═════ DATA PROVIDED ═════
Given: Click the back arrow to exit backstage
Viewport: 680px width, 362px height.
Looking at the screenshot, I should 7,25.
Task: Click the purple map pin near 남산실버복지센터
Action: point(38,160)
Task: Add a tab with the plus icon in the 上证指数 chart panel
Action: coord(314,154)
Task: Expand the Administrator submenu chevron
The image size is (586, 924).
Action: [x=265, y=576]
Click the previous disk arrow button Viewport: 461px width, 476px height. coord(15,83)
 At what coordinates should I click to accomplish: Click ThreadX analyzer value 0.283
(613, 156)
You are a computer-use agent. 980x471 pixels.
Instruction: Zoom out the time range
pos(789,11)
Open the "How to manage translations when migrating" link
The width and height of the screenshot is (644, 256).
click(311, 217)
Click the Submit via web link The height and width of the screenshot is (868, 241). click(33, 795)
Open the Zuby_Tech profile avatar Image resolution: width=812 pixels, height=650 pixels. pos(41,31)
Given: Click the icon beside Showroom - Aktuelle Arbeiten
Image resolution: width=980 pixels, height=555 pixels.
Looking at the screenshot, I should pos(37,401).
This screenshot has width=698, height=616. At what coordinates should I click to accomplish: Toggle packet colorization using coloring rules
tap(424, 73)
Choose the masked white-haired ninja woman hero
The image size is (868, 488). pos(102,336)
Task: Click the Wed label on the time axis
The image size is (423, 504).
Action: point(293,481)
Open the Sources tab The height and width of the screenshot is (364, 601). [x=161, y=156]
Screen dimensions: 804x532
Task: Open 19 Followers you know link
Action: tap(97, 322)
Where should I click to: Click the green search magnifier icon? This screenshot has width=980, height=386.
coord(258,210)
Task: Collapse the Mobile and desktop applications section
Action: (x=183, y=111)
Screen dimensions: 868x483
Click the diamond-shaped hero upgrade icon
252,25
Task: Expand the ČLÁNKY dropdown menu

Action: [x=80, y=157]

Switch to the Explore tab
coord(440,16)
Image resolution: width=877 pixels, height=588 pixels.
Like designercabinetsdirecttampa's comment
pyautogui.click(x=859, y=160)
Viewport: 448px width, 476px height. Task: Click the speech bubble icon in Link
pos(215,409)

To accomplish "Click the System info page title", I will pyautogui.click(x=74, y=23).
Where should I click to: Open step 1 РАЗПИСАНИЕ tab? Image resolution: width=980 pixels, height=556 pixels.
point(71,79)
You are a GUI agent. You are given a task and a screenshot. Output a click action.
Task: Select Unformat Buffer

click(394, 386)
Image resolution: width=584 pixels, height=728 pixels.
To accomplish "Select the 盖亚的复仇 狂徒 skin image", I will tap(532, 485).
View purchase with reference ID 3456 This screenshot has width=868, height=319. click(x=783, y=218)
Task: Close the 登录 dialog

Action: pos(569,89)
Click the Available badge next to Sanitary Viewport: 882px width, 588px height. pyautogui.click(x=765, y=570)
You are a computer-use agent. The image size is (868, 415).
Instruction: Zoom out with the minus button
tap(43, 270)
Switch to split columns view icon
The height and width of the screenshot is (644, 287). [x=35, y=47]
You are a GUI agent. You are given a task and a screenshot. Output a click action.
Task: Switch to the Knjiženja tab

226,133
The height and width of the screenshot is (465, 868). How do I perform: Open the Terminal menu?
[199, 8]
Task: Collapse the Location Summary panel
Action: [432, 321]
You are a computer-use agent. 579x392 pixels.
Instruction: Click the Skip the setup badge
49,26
═════
**WHAT THE TASK ASKS:**
Quote verbatim the opening lines of the listing above, ending with the line where "Click the previous" appears; include both endpoints and nothing more.

**RESULT FOR THIS TASK:**
Given: Click the back arrow to exit backstage
Viewport: 680px width, 362px height.
Looking at the screenshot, I should 7,25.
Task: Click the purple map pin near 남산실버복지센터
Action: point(38,160)
Task: Add a tab with the plus icon in the 上证指数 chart panel
Action: coord(314,154)
Task: Expand the Administrator submenu chevron
The image size is (586, 924).
Action: [x=265, y=576]
Click the previous disk arrow button Viewport: 461px width, 476px height. coord(15,83)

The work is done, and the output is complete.